Prague overrun by friendly people... when will it all end?

Illustrative photo: archive of ČRo 7 - Radio Prague

Some people say that Czechs are unfriendly. Obviously, such people are simply not in the right place at the right time. Try any central Prague metro exit or the top of Wenceslaus Square for example, where I have been stopped by the friendliest Czechs imaginable every day for the last two months now, sometimes even several times a day, sometimes several times within five minutes. They want to talk to me about all kinds of things.

Illustrative photo: archive of ČRo 7 - Radio Prague
The first one today was a young fellow in a cheap suit, nearly half my age, who thought we might have a chat about life insurance. We didn’t. Among other things, I can’t help but feeling that someone selling me life insurance should at least look like he is closer to death than I am. But the next rendezvous looked more promising anyway. Just a few paces off from the insurance enthusiast, my eyes met the shy and smiling eyes of a beautiful young woman, dressed in green, exuding green in fact, and hugging a clipboard. We watched each other near each other for many a long second, until at last she stepped forward into that last bit of emptiness between us and asked me: ‘Do you like nature’?

‘Nope, hate nature‚’ I said, and walked into the dingy metro vestibule.

Leaving the metro two stops away, yet another friendly Czech stopped me to enquire about my telephone calling habits, before another, almost silently, a few minutes later, pressed a small can of Coca-Cola into my hand – that being the most pleasant of the day’s encounters, as true friendliness is after all about giving.

This friendliness has only been around for a few months now though, and I’m not particularly enjoying it to be honest. I’m sure that if I lived in a country where people were this friendly all the time, I would emigrate. I’m sure because I did live in a country where they were this friendly and I did emigrate. I want the typically unobtrusive Czechs back. And at the same time my heart goes out to the armies of affable street promotion people, because I’ve walked around in their shoes a bit. Being a reporter for a respectable news service gets you no more respect when asking people on the streets of Prague their views on the Lisbon treaty or the hot weather than selling life insurance does. The ones who offer a polite excuse are few and far between; more often than not they see the microphone from down the street and avoid you like a leper offering a handkerchief.

To set the record straight, it isn’t true that Czechs, or Praguers, are unfriendly, of course. I cannot believe there is a large community of people anywhere that could be definitively unfriendly; since people are by nature social beings, labelling a group as endemically unkind can only be the result of misunderstanding. In the case of Czechs, what does seem to be true is that they are deeply suspicious of public displays of unfounded glee and camaraderie. I for one disagree that this stance has much to do with the short period of communism that scarred this culture’s thousand-year history, propounded by many a foreign commentator. I propound that, if anything, it comes from the exasperation of being stuck between dozens of endlessly warring and conniving European tribes who are bigger than you. Once the initial stage of suspicion is past, Czechs are as naturally friendly and affable as the most gregarious American waiter. Well, almost.

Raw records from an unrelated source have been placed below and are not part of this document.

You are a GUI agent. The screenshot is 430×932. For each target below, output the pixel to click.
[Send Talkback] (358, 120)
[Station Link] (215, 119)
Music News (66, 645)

And so why on earth would anyone even attempt to send promoters out into the streets to engage the naturally leery public? I can’t imagine that any promotional or financial good really comes of it in this country of all countries. It seems to be more a sporadic experiment carried out every few years by naive expatriate marketing managers who I think inevitably must go home in failure saying to themselves, ‘Why aren’t those Czechs more friendly?’